TK: What are the key red flags that make you concerned about a company or site’s process safety setup?

AH: Many companies have corporate technical standards but also a process by which site managers can obtain an exemption from these standards. A key red flag for me is the ease with which sites are able to obtain such waivers. The exemption from standards leads over time to the substandard practices which are often implicated in major accidents. One way to control this problem is to measure the frequency of such waivers and to try to drive this number down. I see few companies doing this.

A second red flag is the reporting arrangements for process safety personnel. Ideally, they report up a functional line that culminates with the CEO. More commonly, they report to a business unit manager at a lower level. The lower that level, the less influence they wield. The other relevant factor here is whether they have decision-making power or merely an advisory role. These considerations have an enormous impact on how well process safety is managed.
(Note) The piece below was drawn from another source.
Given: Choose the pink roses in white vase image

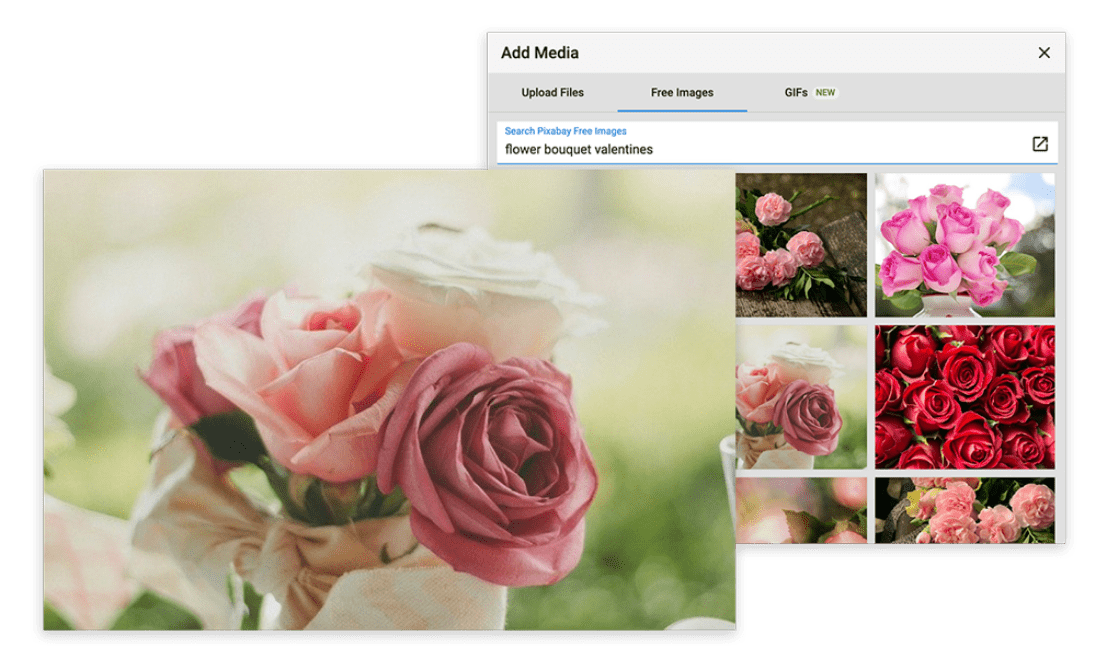Looking at the screenshot, I should coord(967,243).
A third red flag for me is when I hear that bad news about process safety is not getting through to more senior managers. The fact is that bad news is good news, because it shows that information channels are working. The corollary is that no news is bad news. There is always bad news at the grassroots of an organisation, and no news means that this bad news is not getting through.
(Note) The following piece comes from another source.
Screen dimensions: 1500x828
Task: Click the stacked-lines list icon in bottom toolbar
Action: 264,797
TK: A key indicator for me is where the safety – both process safety and OHS – reports to in an organisation. I have previously turned down roles where the safety manager reported to the HR department or operations. Personally, I believe safety professionals can add a great deal to the overall function of a business and should be involved in business decisions. They need a direct line to a seat at the table that is sufficiently independent to enable them to give advice without fear or favour. A challenge we have in this though is that the safety professionals need to be able to speak the language of business if they expect to be involved in business decisions.

TK: What do you think are the key steps process safety professionals should be taking to improve process safety outcomes?

AH: Apart from what I have already said, I think process safety professionals should cultivate whatever channels are available to make contact with the highest process safety managers in their organisation. They should use these high-level professionals as a sounding board to check out difficult decisions. Alternatively, or in addition, they should take an active part in whatever “communities of practice” are available to get moral support for the difficult decisions they face. The more communication there is about all this, the better.

Know your history

TK: Finally, some of our undergraduate readers will not have been born when Longford occurred. What specific message do you have for them?

AH: The best way to maintain the requisite level of vigilance and “chronic unease” is to read accounts of major accidents and identify the causes, both technical and organisational. You should then ask yourself “could this story be repeated at my workplace?”

TK: I think it is really important to have access to good quality materials to learn from. Some of these include the reports and videos made by the US Chemical Safety Board as well as reports from Royal Commissions or enquiries. For example, the Longford Royal Commission, or the Cullen report into Piper Alpha. Other excellent reports include the Buncefield investigation and the Pike River Coal Mine Royal Commission. The ISC, in conjunction with the IChemE Safety and Loss Prevention Special Interest Group committee was successful in lobbying the HSE to develop and release a free edition of the Cullen report so it can be shared and accessed by all (see p13).

Further reading

  1. Hopkins, A, Lessons From Longford: The Esso Gas Plant Explosion, CCH Australia, 2000, ISBN: 9781864684223.
  2.  Dawson, D and Brooks, B, (1999), The Esso Longford Gas Plant Accident: Report of the Longford Royal Commission, Melbourne: Parliament of Victoria.
  3. Cullen, The Hon Lord W Douglas (1990), The Public Inquiry into the Piper Alpha Disaster, London: HMSO, ISBN: 0101113102.